▶ [Collected data entries]:
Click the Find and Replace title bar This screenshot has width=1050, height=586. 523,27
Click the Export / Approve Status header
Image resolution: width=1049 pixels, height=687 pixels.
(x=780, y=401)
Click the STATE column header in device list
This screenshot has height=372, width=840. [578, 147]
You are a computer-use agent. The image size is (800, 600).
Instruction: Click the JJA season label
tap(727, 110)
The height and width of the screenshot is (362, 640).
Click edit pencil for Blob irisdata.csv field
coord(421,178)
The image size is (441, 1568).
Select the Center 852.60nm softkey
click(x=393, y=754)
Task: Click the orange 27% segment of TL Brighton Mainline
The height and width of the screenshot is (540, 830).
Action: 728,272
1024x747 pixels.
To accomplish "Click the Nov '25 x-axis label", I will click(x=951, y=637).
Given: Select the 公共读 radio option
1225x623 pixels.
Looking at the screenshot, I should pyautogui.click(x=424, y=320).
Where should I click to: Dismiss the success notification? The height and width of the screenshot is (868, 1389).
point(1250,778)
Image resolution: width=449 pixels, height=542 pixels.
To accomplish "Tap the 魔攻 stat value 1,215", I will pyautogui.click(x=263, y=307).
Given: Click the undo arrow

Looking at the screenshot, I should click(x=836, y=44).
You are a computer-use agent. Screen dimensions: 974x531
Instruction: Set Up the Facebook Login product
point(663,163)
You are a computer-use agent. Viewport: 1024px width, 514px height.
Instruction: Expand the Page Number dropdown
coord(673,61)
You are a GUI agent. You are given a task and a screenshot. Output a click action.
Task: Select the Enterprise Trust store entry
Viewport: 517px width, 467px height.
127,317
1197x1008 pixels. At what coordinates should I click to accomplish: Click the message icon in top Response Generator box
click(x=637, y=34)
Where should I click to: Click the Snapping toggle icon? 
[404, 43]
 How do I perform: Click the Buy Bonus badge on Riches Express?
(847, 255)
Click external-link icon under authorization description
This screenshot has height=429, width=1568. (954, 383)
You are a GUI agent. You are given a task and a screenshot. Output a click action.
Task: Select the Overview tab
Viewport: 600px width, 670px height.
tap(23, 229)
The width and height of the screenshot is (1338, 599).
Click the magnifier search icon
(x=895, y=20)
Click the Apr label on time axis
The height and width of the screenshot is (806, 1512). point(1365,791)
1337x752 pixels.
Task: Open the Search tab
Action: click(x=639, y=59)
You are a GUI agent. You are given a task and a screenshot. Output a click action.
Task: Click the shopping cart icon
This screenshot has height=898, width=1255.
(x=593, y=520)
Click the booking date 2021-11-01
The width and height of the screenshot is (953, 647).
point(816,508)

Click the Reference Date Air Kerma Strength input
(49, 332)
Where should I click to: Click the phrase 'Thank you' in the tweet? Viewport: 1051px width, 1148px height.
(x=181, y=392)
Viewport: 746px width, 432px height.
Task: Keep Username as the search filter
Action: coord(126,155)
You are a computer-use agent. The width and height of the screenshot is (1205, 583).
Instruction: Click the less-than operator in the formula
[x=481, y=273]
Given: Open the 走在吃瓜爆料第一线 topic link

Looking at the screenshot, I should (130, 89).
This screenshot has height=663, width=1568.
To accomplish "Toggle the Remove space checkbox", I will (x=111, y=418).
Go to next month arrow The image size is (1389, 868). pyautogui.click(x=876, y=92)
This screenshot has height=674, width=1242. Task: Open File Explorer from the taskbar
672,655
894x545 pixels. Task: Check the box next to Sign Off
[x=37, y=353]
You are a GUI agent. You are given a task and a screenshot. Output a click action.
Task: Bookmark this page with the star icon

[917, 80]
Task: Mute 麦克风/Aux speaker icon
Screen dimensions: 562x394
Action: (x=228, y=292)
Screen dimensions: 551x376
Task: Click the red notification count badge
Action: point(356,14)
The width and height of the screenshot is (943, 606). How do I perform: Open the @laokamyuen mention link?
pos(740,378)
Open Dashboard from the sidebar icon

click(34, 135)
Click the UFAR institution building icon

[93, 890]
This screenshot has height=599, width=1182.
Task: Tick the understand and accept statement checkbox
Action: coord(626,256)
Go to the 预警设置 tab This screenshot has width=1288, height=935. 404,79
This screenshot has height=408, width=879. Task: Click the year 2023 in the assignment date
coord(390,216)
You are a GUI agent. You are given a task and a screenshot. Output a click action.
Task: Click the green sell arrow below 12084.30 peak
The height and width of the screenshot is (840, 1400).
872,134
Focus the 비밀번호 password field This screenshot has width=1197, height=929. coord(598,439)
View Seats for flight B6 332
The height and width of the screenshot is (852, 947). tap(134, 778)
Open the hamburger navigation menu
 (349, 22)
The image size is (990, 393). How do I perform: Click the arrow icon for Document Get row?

▶ [Exercise brief]:
Take the line holding "Task: Mute 麦克风/Aux speaker icon" and all lines after it through the end of the data, and set them down exactly.

▶ [Answer section]:
Task: Mute 麦克风/Aux speaker icon
Screen dimensions: 562x394
Action: (x=228, y=292)
Screen dimensions: 551x376
Task: Click the red notification count badge
Action: point(356,14)
The width and height of the screenshot is (943, 606). How do I perform: Open the @laokamyuen mention link?
pos(740,378)
Open Dashboard from the sidebar icon

click(34, 135)
Click the UFAR institution building icon

[93, 890]
This screenshot has height=599, width=1182.
Task: Tick the understand and accept statement checkbox
Action: coord(626,256)
Go to the 预警设置 tab This screenshot has width=1288, height=935. 404,79
This screenshot has height=408, width=879. Task: Click the year 2023 in the assignment date
coord(390,216)
You are a GUI agent. You are given a task and a screenshot. Output a click action.
Task: Click the green sell arrow below 12084.30 peak
The height and width of the screenshot is (840, 1400).
872,134
Focus the 비밀번호 password field This screenshot has width=1197, height=929. coord(598,439)
View Seats for flight B6 332
The height and width of the screenshot is (852, 947). tap(134, 778)
Open the hamburger navigation menu
 (349, 22)
The image size is (990, 393). How do I perform: Click the arrow icon for Document Get row?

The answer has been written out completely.